-- BEGIN MATERIAL SUPPLIED --

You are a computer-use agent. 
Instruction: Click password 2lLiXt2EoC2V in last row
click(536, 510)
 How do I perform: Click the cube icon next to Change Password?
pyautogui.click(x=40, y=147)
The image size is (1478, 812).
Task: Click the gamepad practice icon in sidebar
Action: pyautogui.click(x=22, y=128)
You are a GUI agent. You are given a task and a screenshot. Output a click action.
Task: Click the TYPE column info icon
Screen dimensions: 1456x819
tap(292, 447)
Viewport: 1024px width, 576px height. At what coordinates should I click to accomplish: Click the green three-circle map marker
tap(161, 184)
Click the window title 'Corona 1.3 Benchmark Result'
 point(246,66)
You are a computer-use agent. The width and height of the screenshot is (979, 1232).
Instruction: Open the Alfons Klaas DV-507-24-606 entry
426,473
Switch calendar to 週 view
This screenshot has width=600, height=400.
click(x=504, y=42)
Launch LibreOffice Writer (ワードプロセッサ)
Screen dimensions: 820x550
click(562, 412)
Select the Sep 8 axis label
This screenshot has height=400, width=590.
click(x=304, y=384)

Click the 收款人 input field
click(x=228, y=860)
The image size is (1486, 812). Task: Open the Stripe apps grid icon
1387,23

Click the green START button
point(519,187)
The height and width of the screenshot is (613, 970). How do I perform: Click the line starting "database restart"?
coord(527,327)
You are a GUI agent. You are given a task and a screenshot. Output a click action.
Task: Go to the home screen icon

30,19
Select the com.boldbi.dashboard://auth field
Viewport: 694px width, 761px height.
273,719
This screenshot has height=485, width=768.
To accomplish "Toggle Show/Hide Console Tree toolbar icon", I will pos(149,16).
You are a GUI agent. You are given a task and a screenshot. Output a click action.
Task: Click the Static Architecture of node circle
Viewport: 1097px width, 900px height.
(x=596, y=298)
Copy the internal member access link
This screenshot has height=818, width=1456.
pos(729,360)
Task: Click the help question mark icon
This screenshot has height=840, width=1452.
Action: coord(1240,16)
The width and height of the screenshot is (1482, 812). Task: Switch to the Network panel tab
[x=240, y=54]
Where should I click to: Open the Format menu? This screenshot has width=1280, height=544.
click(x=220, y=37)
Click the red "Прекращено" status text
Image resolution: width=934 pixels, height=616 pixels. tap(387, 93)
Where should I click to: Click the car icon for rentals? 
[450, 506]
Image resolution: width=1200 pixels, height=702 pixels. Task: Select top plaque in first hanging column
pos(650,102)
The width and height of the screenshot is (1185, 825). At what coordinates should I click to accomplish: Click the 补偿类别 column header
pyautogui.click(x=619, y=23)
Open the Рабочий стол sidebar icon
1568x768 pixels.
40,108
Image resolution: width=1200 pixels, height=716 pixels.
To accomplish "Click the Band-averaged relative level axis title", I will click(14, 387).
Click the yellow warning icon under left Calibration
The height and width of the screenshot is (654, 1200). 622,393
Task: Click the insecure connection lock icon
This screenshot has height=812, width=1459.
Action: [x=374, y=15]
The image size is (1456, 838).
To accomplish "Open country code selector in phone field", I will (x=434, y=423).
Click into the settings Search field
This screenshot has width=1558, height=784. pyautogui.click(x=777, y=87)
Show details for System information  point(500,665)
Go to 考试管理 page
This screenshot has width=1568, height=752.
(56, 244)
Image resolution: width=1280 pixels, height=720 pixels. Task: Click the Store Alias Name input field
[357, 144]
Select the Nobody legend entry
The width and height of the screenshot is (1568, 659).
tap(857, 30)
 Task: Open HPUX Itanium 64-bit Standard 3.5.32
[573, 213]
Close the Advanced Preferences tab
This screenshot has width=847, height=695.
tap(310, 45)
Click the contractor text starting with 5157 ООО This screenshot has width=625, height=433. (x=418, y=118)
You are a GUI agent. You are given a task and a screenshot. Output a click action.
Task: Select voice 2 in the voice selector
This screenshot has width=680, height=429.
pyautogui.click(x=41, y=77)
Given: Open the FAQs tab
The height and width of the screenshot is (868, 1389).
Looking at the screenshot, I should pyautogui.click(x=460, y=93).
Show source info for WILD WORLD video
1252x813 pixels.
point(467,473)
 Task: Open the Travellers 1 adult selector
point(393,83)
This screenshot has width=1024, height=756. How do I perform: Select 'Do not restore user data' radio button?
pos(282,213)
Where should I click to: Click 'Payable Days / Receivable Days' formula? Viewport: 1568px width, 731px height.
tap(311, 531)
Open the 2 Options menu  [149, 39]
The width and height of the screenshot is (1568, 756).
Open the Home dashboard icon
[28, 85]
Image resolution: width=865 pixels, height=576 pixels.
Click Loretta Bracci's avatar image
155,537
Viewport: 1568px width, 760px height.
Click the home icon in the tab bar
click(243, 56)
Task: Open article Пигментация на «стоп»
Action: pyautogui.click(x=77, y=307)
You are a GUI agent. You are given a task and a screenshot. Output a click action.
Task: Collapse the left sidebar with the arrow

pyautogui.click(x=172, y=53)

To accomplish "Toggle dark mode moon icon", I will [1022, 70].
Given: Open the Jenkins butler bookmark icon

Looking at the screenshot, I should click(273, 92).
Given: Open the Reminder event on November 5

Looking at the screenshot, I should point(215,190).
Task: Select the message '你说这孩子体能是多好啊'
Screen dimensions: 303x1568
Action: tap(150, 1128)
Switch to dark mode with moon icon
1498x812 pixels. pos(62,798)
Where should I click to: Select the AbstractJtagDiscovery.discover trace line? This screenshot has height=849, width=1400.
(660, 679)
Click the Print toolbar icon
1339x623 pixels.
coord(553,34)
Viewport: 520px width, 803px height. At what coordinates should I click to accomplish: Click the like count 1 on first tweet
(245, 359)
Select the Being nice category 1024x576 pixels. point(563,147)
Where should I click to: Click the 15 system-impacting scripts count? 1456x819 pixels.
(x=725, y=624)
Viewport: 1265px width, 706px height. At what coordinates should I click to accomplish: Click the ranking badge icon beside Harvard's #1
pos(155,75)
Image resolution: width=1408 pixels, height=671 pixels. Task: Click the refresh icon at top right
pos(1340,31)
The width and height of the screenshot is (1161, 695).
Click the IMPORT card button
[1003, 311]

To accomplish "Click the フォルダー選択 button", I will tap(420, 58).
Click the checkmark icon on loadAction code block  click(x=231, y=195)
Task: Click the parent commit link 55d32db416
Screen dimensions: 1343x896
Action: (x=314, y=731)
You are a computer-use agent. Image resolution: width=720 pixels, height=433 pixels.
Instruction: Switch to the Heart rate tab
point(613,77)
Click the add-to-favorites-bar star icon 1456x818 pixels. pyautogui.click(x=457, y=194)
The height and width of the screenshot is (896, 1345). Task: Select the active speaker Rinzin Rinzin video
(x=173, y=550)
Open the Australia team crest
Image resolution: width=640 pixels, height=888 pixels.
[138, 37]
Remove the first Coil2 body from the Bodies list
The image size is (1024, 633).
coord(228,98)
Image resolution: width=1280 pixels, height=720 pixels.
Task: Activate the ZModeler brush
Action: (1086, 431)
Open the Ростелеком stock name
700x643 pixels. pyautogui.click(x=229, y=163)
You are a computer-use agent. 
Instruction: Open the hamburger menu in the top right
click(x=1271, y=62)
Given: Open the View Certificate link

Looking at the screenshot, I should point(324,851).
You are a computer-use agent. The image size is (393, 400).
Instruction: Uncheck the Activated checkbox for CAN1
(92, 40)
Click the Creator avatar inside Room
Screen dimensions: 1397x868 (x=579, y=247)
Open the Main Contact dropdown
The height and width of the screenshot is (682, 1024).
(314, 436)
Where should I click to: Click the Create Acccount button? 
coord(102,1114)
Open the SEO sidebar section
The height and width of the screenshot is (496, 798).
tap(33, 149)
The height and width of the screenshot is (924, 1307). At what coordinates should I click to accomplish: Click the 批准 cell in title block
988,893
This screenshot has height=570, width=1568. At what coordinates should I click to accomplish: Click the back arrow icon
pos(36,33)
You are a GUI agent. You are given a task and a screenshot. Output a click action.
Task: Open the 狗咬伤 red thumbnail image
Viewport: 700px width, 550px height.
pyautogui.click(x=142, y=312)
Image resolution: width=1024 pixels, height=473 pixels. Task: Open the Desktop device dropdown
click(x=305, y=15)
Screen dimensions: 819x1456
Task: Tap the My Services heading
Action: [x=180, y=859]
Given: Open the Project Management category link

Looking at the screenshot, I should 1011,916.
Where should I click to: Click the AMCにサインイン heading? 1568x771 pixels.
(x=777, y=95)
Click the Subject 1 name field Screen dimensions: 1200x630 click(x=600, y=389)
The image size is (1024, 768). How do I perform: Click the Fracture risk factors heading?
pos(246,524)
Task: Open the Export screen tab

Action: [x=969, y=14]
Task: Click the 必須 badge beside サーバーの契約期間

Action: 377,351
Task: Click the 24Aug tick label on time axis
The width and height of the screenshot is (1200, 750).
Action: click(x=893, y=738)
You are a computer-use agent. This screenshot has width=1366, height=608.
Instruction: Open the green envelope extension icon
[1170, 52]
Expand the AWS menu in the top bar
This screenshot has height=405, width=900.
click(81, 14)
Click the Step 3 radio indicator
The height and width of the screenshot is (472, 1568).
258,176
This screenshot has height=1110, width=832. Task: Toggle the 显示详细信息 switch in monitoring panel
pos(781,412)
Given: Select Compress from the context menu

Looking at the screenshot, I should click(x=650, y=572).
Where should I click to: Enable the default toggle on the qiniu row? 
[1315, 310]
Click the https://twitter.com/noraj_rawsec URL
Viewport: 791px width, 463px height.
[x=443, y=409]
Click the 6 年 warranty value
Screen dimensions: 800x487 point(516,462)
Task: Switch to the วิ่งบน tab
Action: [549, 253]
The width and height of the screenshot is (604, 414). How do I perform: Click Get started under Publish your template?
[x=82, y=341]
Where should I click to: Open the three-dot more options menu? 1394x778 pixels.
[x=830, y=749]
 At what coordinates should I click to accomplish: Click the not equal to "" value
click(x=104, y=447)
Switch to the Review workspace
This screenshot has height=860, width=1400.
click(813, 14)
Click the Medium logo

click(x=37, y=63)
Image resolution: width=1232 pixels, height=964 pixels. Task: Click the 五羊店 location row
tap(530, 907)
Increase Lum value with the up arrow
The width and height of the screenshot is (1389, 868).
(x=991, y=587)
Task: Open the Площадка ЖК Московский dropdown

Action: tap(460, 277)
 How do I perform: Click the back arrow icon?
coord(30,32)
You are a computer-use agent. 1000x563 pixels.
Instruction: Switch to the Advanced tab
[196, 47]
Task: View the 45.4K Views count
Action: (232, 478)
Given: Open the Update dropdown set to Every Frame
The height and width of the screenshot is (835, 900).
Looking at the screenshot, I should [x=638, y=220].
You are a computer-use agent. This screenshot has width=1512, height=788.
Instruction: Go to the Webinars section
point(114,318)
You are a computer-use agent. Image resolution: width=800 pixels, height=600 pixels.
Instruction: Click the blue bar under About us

-- END MATERIAL SUPPLIED --

WHAT YOU SHOULD DO: Copy the material above verbatim, from its first line up to and including the line that contains "tap(292, 447)".

CORRECT ANSWER:
You are a computer-use agent. 
Instruction: Click password 2lLiXt2EoC2V in last row
click(536, 510)
 How do I perform: Click the cube icon next to Change Password?
pyautogui.click(x=40, y=147)
The image size is (1478, 812).
Task: Click the gamepad practice icon in sidebar
Action: pyautogui.click(x=22, y=128)
You are a GUI agent. You are given a task and a screenshot. Output a click action.
Task: Click the TYPE column info icon
Screen dimensions: 1456x819
tap(292, 447)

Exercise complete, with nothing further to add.